Screenwriter apologies may or may not develop into a hot new Hollywood trend, but the recent mea culpas from Monster House's Dan Harmon and Battlefield Earth's J.D. Shapiro suggest a simmering remorse among many of the town's schlock-scribes. Nevertheless, Harmon and Shapiro's contrition seems a little... off. Like, those big checks you get upon starting and completing a studio project? They're not for the work -- one's a down payment on your pride, and the other buys your silence. What would really be impressive if the screenwriters of misconceived labors of "love" or otherwise auteurist fare came out and said, "Well, I effed that one up. Sorry about that!" Read on for a few recommended trailblazers of this movement, and by all means suggest your own in the comments.

[In chronological order]

· Hounddog (2007)

=== DATA EXTRACT ===
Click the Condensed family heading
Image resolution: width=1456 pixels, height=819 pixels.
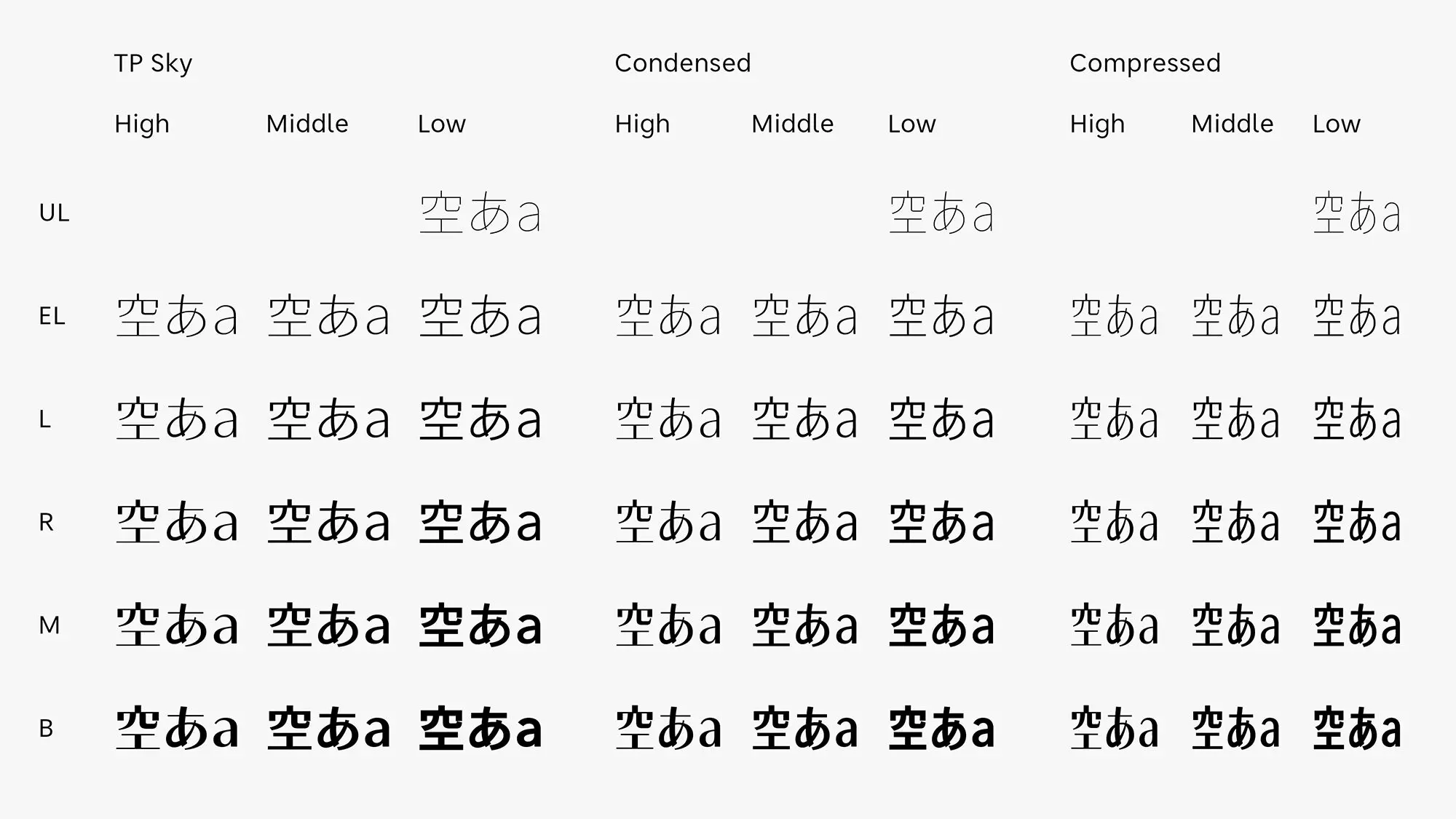(682, 63)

=== LIST OF TASKS ===
1) Rewrite the passage on screenwriter apologies from "Screenwriter apologies may" up to and including "in the comments.", using "regret" in place of "remorse".
2) Please continue the piece about screenwriter apologies from the point where it stops.

=== ANSWERS FOR THE TASKS ===
1)
Screenwriter apologies may or may not develop into a hot new Hollywood trend, but the recent mea culpas from Monster House's Dan Harmon and Battlefield Earth's J.D. Shapiro suggest a simmering regret among many of the town's schlock-scribes. Nevertheless, Harmon and Shapiro's contrition seems a little... off. Like, those big checks you get upon starting and completing a studio project? They're not for the work -- one's a down payment on your pride, and the other buys your silence. What would really be impressive if the screenwriters of misconceived labors of "love" or otherwise auteurist fare came out and said, "Well, I effed that one up. Sorry about that!" Read on for a few recommended trailblazers of this movement, and by all means suggest your own in the comments.

2)
Apologizer: Deborah Kampmeyer

Kampmeyer's drama, known in early stages of development as Untitled Dakota Fanning Rape Movie, was behind the eight-ball before it even emerged from its cave at the 2007 Sundance Film Festival. But no one could have imagined the hoary Southern gothic tropes Kampmeyer would foist on both her cast and her audience, from Fanning hurling ethnic slurs at the film's stock "magical Negro" to David Morse going full-retard after his character was actually blown off a tractor by a lightning bolt to Piper Laurie getting all muumuu matronly up in everyone's business. It was like the filmmaker forgot to lock the basement where she kept her inbred, knuckle-dwelling troglodyte of script, and it escaped into the cultural wilderness. A full-blown recut helped matters a little bit in 2008, but that only means she owes three apologies: One to viewers, one to the actors, and a big one to her editors.

· Revolutionary Road (2008)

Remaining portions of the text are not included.